Some things are bigger than us. There exist secret, intangible currents that carry us away on journeys we can’t consent to or predict or navigate in the moment. All we can do is trace them on maps from memory once they’ve concluded.
Was there a moment…in the moment…when I knew?
With him, yes. Moment after moment. They said, “You are not in control this time.”
Like when he sat me down between rounds at Franklin Park to show me the research he’d done into the history of his apartment building. Screen caps of census records and deeds. And he lit up with glee.
He wasn’t trying to impress me. And he couldn’t have known it was the type of thing I did as well. I don’t know if he’ll ever understand what it felt like for me to not feel so alone or strange or helplessly plopped into the wrong era, the wrong continent, the wrong body, the wrong gender. To have become tired in my pursuit of kindred.

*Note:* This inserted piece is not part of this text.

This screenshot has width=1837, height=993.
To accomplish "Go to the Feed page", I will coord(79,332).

In that moment, he unearthed parts of me I’d buried deep, and left them bare, exposed and vulnerable.
This current has smashed me against rocks. It has swirled me in eddies that left me exhausted. But it also reminded me that I am alive. And that I sometimes have to put my trust in someone else, even if the very thought is abhorrent and the danger is real.

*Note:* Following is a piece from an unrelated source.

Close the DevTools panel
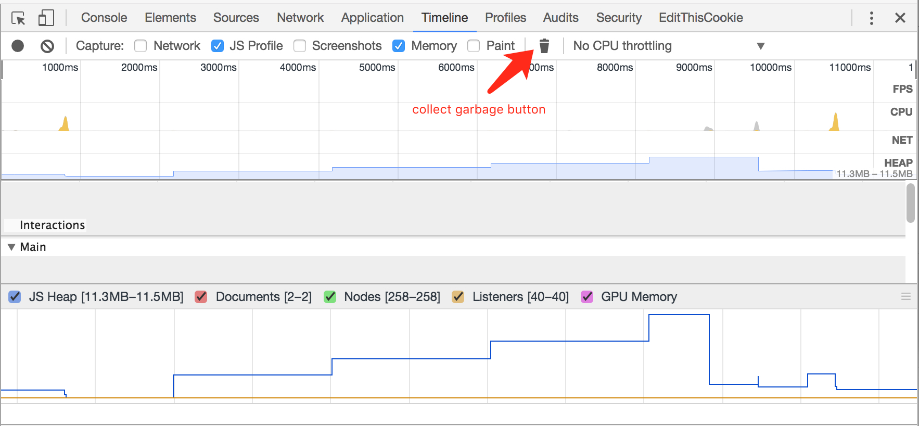 [x=900, y=18]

I couldn’t tell you what it was all about. The map has yet to be drawn that would show me the delta and confluence of waters, where moment meets meaning. But if life has taught me anything, it is that all of this will serve a purpose later on and I will realize what a silly girl I was to want the small at the expense of the big.
I just have to keep reminding myself: I am not in control this time. I must learn to trust. The rest will come as it should.